* _STATED EXERCISE 1_
Reproduce the records word for word, starting at the line that contains "Flat (298, 542)" and ending at the end of the records, both included. Leave the pictures out.

* _SUPPLIED TEXT_
For example, a 6 x 3 rectangle has a perimeter of 18 units, and the area is 18 square units. The same number!

In two emails last year, I solved the puzzle in two different ways. Try it yourself first, or read my solutions here and here.

As they stand, these two solutions show that for some puzzles, there’s an easy way and a hard way to solve them. However, the real magic starts to happen when you combine the two answers.

The first (harder) method says:

- Start with a pythagorean triangle with sides P, Q and R. The hypotenuse is R.
- Work out N = 8P/Q and S=8R/Q+8
- Then, work out A=(S+N)/4 and B=(S-N)/4
- The rectangle with sides A and B has area equal to the perimeter.

* _STATED EXERCISE 2_
Continue the rectangle puzzle text from the point where it stops.

* _DATA FOR PROCESSING_
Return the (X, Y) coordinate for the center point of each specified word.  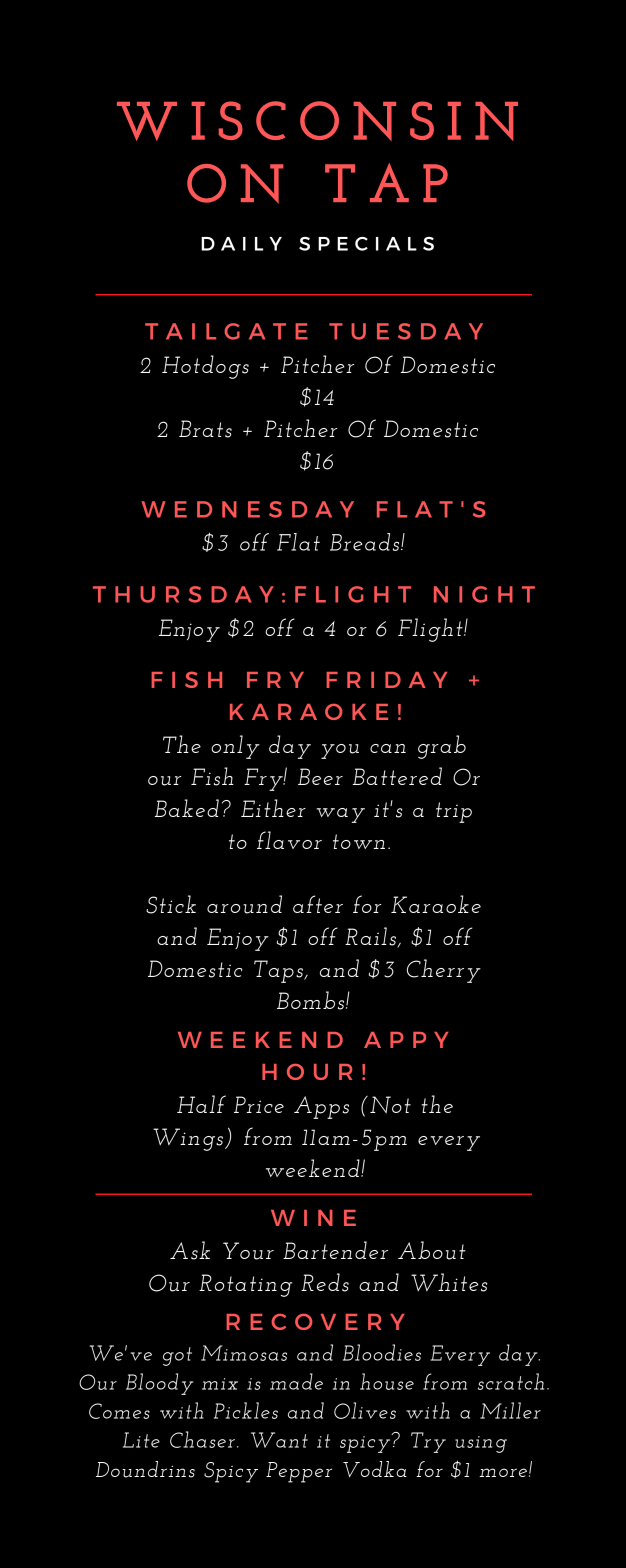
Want (279, 1440)
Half (201, 1104)
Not (390, 1105)
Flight (431, 630)
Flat (298, 542)
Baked (187, 808)
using (481, 1444)
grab (442, 747)
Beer (320, 776)
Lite (141, 1440)
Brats (205, 429)
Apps (321, 1107)
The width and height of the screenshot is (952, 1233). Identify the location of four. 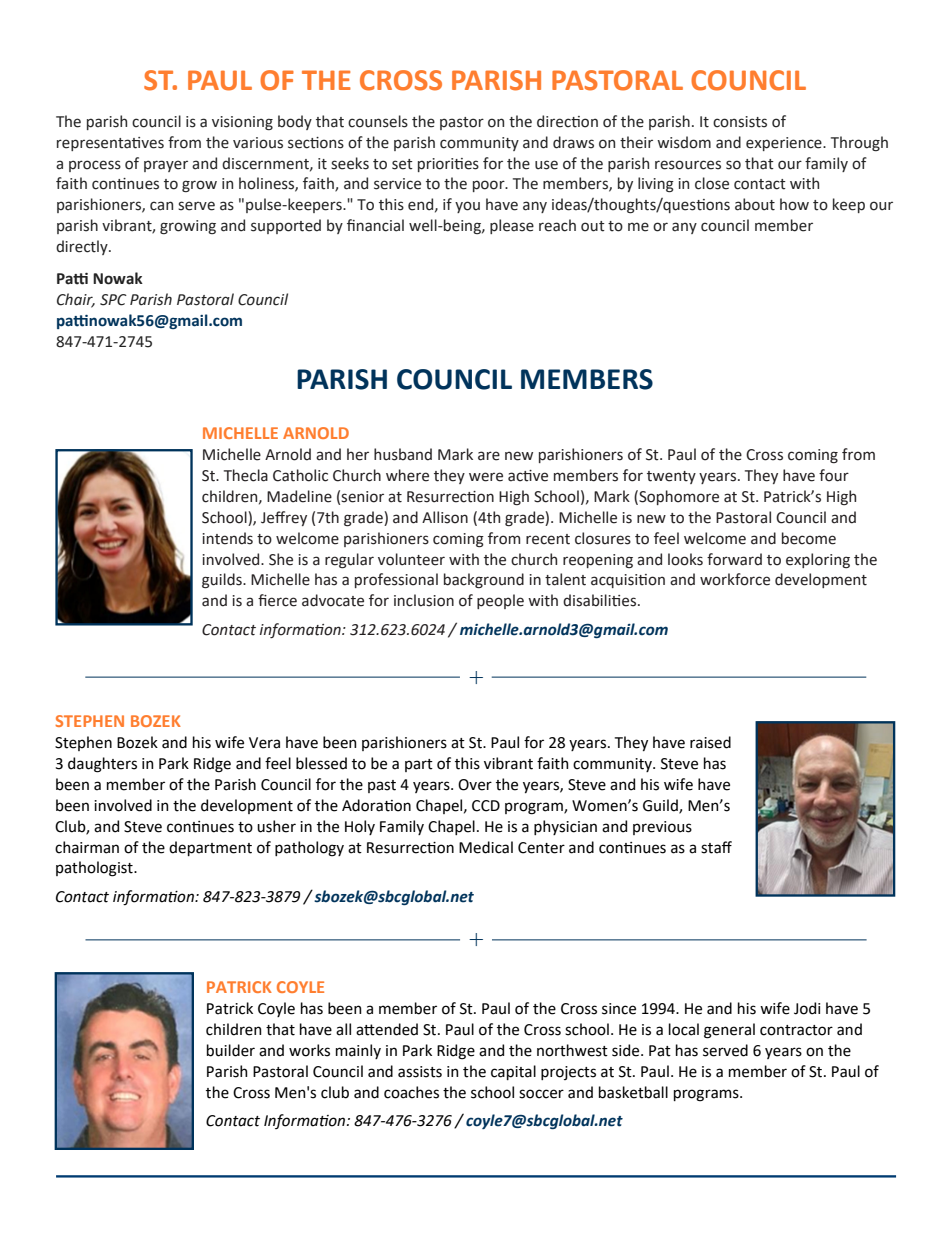
(834, 475).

* _OUTPUT 1_
Flat (298, 542)
Baked (187, 808)
using (481, 1444)
grab (442, 747)
Beer (320, 776)
Lite (141, 1440)
Brats (205, 429)
Apps (321, 1107)
The width and height of the screenshot is (952, 1233). Identify the location of four. 
(834, 475).

* _OUTPUT 2_
For example,

- Start with a 3,4,5 triangle, P=3, Q=4, R=5.
- This gives N=24/4=6, S=40/4+8 = 18.
- This in turn gives A=24/4=6 and B=12/4=3. It’s our 3×6 rectangle again!

That’s great – if you happen to have a ready supply of pythagorean triplets. Most people only know a handful off the bat.

The second method says:

- Start with a ratio T. It doesn’t have to be a whole number, fractions work fine. (In fact, T ends up being the ratio A/B of the sides of the rectangle)
- Work out A=2+2T and B=2+2/T.
- The rectangle with sides A and B has area equal to the perimeter.

For example, starting with T=2 gives our old friend, the 3×6 rectangle again.

Two very different methods for solving the same problem.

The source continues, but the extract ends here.